Seyler & Tillemann
- A silhouette of Abel Seyler
- Industry: Merchant bank
- Founder: Abel Seyler and Johann Martin Tillemann
- Headquarters: Hamburg

= Seyler & Tillemann =

18th-century Hamburg merchant bank

Seyler & Tillemann was a Hamburg merchant bank in the 1750s and 1760s, that was owned by Abel Seyler and Johann Martin Tillemann. It involved itself in the currency market and "malicious" speculation with financial instruments during the Seven Years' War. It had ties to the brothers De Neufville in Amsterdam. Seyler & Tillemann went bankrupt as a result of the Amsterdam banking crisis of 1763 with 3–4 million Mark Banco in debts, an enormous sum. Its downfall also contributed to the downfall of other banking houses e.g. in Scandinavia.

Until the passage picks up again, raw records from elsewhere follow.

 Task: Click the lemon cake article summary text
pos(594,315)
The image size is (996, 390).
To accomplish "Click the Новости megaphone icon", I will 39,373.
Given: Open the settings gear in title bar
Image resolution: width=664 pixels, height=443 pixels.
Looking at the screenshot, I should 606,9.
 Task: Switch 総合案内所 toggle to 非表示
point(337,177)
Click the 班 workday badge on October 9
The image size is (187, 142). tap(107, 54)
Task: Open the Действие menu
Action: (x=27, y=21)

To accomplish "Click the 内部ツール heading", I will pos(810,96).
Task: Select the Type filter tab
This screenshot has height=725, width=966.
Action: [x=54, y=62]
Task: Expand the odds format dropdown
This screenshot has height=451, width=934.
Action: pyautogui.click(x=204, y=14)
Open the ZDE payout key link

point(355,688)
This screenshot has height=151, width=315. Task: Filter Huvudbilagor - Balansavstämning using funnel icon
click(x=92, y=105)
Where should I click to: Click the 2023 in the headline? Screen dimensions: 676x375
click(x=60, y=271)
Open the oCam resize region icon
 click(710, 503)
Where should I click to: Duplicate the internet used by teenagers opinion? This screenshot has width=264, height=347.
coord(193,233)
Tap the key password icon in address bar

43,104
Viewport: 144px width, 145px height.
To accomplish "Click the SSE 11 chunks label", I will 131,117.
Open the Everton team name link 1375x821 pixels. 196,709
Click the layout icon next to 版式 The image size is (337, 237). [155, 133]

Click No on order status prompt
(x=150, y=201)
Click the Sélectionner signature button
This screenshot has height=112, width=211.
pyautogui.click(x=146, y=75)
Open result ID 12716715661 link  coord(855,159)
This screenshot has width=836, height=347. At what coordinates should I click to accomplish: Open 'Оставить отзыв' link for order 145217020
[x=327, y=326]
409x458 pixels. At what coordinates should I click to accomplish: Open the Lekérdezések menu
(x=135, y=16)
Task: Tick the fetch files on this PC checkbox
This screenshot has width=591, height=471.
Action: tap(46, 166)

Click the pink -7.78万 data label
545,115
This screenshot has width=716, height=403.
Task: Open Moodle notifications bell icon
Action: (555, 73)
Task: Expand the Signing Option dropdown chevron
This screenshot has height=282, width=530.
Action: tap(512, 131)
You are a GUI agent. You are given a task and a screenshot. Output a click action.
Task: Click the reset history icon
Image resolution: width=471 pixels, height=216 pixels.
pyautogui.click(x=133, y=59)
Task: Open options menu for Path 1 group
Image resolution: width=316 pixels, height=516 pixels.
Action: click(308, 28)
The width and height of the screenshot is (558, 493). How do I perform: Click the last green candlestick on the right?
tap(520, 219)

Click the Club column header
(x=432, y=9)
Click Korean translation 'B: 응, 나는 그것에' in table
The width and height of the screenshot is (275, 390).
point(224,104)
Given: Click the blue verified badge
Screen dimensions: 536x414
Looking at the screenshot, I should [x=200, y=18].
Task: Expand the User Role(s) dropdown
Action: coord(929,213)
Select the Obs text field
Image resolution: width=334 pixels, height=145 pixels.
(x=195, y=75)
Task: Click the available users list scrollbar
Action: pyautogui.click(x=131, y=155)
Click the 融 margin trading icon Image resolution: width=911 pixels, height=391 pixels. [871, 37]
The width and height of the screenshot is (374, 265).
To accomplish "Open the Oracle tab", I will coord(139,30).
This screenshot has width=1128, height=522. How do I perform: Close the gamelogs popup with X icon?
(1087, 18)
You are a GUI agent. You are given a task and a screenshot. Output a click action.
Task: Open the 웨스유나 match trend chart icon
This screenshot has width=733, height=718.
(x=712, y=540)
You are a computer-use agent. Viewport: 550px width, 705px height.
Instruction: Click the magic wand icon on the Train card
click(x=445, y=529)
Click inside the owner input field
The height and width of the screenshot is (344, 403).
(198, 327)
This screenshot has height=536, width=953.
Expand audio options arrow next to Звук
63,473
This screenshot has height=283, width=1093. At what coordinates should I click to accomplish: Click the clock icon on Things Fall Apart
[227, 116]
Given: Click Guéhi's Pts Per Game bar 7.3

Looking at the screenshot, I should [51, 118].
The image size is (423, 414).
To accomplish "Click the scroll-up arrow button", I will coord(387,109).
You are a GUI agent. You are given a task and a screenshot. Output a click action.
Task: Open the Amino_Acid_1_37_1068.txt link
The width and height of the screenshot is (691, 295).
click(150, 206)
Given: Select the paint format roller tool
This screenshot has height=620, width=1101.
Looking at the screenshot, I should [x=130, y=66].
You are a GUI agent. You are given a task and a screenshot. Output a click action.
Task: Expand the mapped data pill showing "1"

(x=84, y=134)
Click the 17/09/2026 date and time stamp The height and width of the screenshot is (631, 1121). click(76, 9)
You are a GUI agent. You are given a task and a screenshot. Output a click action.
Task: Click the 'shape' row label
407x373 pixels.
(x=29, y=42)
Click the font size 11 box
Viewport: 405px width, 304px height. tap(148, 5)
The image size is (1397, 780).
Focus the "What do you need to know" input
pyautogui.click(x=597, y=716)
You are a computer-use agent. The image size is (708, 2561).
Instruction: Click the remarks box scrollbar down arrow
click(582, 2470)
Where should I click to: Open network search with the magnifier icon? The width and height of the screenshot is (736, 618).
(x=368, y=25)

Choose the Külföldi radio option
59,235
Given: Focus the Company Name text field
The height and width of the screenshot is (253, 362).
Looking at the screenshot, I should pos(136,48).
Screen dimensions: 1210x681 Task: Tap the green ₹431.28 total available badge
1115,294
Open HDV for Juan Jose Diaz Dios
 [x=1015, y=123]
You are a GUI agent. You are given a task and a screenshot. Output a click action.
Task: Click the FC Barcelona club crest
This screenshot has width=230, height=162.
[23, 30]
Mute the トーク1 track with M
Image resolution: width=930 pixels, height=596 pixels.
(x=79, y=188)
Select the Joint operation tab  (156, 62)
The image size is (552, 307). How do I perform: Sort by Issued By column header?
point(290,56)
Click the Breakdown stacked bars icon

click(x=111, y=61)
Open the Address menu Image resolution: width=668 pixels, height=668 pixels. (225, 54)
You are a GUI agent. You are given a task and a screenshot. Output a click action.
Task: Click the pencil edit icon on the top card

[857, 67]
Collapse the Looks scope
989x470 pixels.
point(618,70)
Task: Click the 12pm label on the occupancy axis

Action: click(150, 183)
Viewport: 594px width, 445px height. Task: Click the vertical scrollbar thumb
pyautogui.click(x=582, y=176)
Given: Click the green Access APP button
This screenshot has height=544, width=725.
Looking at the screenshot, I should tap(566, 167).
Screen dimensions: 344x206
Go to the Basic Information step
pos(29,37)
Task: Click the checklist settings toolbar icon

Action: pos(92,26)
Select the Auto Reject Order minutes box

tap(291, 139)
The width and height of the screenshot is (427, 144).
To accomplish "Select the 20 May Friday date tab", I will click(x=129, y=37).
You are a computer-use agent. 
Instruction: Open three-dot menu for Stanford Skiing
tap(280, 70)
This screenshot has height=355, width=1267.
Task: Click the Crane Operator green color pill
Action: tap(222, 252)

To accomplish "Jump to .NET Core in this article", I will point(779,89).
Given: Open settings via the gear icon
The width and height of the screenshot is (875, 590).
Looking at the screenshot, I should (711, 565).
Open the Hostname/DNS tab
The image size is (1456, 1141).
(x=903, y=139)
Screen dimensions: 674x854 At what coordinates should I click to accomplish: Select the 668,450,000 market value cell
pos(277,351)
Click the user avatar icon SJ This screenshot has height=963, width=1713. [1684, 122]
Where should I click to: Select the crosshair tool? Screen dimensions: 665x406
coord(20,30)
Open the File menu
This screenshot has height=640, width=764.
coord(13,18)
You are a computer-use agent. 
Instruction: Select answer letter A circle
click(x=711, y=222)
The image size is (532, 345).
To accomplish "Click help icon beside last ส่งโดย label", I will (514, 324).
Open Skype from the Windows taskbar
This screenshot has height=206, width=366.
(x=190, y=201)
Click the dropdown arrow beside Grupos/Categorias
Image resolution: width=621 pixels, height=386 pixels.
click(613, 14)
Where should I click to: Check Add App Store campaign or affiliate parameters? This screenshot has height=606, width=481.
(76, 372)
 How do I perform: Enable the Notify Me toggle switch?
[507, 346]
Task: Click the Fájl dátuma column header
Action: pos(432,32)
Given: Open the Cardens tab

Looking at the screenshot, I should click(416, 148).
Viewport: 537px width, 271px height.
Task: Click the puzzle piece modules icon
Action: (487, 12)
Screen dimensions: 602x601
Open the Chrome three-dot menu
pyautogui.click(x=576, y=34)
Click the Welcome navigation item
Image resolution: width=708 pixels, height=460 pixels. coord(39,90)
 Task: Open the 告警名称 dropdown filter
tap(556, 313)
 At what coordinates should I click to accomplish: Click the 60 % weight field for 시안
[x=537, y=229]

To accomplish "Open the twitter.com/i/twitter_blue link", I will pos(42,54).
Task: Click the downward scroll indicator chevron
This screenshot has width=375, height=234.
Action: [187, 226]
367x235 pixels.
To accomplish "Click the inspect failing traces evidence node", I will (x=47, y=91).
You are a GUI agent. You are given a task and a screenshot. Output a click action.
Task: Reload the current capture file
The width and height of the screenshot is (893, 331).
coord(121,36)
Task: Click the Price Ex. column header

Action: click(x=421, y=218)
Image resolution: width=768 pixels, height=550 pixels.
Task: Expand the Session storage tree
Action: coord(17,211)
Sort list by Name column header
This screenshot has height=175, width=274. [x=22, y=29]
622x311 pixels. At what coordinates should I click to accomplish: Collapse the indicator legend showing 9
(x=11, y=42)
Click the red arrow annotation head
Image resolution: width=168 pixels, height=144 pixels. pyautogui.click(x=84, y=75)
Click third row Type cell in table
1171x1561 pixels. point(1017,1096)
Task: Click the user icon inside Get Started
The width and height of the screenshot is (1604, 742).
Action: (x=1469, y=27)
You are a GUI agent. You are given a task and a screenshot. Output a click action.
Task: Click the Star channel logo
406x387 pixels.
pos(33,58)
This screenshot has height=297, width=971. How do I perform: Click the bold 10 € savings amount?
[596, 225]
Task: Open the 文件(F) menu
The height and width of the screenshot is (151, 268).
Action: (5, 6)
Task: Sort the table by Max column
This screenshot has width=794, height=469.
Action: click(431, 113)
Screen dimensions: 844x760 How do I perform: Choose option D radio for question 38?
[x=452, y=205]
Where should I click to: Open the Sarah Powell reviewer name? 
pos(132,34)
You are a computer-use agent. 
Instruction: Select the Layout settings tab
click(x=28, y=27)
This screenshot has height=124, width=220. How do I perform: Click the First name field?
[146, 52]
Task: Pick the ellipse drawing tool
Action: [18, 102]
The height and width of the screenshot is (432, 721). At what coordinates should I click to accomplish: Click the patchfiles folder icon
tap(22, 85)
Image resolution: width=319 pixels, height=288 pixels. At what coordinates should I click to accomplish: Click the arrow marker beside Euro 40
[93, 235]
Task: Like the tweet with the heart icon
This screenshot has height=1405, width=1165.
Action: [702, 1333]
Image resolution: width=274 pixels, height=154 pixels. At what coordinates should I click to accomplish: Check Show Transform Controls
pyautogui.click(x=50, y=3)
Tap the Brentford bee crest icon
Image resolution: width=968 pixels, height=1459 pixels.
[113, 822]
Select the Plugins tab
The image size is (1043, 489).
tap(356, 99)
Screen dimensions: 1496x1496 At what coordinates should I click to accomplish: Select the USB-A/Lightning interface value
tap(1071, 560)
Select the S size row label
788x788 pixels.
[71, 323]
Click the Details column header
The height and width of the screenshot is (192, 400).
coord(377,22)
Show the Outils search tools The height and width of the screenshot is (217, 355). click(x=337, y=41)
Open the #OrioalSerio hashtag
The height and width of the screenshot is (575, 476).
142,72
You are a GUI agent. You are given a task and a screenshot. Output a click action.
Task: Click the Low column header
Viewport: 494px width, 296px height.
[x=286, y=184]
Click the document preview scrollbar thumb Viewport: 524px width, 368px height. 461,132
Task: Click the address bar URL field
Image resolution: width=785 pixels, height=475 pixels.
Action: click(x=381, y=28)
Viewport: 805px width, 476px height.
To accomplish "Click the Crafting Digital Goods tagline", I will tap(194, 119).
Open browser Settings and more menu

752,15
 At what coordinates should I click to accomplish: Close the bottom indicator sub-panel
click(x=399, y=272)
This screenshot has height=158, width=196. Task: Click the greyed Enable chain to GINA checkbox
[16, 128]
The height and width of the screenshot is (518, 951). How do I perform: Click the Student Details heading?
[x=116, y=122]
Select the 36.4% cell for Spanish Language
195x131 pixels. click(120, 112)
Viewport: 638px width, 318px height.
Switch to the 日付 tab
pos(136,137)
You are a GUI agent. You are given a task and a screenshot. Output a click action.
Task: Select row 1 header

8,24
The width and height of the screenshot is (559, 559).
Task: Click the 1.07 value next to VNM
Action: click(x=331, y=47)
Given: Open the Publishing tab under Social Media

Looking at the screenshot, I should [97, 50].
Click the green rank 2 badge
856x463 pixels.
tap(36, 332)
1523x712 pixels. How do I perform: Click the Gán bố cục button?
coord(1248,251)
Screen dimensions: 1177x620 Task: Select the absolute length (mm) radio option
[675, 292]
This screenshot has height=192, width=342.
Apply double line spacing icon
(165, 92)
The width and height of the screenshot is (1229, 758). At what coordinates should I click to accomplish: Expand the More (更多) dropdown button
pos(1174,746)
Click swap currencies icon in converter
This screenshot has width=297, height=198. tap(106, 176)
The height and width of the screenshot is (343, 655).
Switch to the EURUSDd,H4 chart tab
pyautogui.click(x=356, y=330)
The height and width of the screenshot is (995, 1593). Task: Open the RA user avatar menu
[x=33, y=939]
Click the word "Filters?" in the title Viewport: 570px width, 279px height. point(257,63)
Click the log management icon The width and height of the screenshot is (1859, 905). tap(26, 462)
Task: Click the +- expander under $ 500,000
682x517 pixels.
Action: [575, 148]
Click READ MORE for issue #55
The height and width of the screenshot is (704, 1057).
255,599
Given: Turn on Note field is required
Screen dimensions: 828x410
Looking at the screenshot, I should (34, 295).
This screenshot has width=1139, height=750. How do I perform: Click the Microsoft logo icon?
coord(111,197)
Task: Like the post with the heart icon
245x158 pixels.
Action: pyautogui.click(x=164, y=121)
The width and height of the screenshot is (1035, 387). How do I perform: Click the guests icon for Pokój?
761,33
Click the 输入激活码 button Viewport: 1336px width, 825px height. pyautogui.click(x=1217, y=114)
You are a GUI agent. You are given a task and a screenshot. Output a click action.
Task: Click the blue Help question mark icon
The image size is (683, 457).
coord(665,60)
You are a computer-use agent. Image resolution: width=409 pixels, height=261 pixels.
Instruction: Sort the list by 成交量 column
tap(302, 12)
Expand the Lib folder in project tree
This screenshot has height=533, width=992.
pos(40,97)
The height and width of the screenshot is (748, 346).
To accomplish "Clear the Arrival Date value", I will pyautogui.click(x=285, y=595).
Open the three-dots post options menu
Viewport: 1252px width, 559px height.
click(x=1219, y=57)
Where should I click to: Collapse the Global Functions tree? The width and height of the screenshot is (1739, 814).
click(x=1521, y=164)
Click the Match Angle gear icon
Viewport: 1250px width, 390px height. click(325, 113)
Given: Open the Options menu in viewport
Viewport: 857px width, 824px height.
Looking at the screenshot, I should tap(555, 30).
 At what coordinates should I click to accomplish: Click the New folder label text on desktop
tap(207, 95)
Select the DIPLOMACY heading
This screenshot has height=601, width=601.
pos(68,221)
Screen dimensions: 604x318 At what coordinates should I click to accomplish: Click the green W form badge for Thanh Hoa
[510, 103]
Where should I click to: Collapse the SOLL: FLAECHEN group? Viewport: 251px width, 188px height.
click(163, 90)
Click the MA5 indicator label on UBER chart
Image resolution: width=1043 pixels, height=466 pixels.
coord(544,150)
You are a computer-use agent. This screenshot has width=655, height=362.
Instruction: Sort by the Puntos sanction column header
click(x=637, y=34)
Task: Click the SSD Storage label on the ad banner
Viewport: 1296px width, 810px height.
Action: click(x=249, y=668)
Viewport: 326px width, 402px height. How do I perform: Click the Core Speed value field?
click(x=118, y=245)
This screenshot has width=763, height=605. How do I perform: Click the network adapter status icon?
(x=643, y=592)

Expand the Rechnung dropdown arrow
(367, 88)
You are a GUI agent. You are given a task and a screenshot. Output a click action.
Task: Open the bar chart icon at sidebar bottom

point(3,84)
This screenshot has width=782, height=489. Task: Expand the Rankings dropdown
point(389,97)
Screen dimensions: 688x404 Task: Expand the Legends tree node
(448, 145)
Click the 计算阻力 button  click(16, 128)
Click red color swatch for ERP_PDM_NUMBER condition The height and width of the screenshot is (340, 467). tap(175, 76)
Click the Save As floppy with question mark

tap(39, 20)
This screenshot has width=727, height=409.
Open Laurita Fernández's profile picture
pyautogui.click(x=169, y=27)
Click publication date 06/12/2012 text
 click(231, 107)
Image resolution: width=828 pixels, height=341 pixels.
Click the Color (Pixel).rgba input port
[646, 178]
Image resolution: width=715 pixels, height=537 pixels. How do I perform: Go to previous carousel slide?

In 1761 Seyler & Tillemann, acting as agents of their close business associate Heinrich Carl von Schimmelmann, leased the mint factory in Rethwisch from the impoverished Frederick Charles, Duke of Schleswig-Holstein-Sonderburg-Plön, a member of a cadet branch of the Danish royal family, to produce debased coins in the final years of the Seven Years' War. Seyler and Tillemann also owned a large silver refinery in Hamburg.

The downfall of Seyler & Tillemann led to several years of litigation that reached the Imperial Cameral Tribunal in 1765. Much criticism was directed at Seyler and Tillemann's business ethics and extravagant lifestyle, and the company has been considered as one of the most speculative and immoral banks of the era. However, despite suffering "a sensational bankruptcy for an enormous sum [...] neither of them had lost his good humour or his taste for light living." Mary Lindemann notes that the court documents relating to the subsequent litigation offer "an excellent perspective on 'deceitful schemes' and especially on the bill-jobbing" of the related companies Seyler & Tillemann and Müller & Seyler. Abel Seyler later became famous as a theatre director.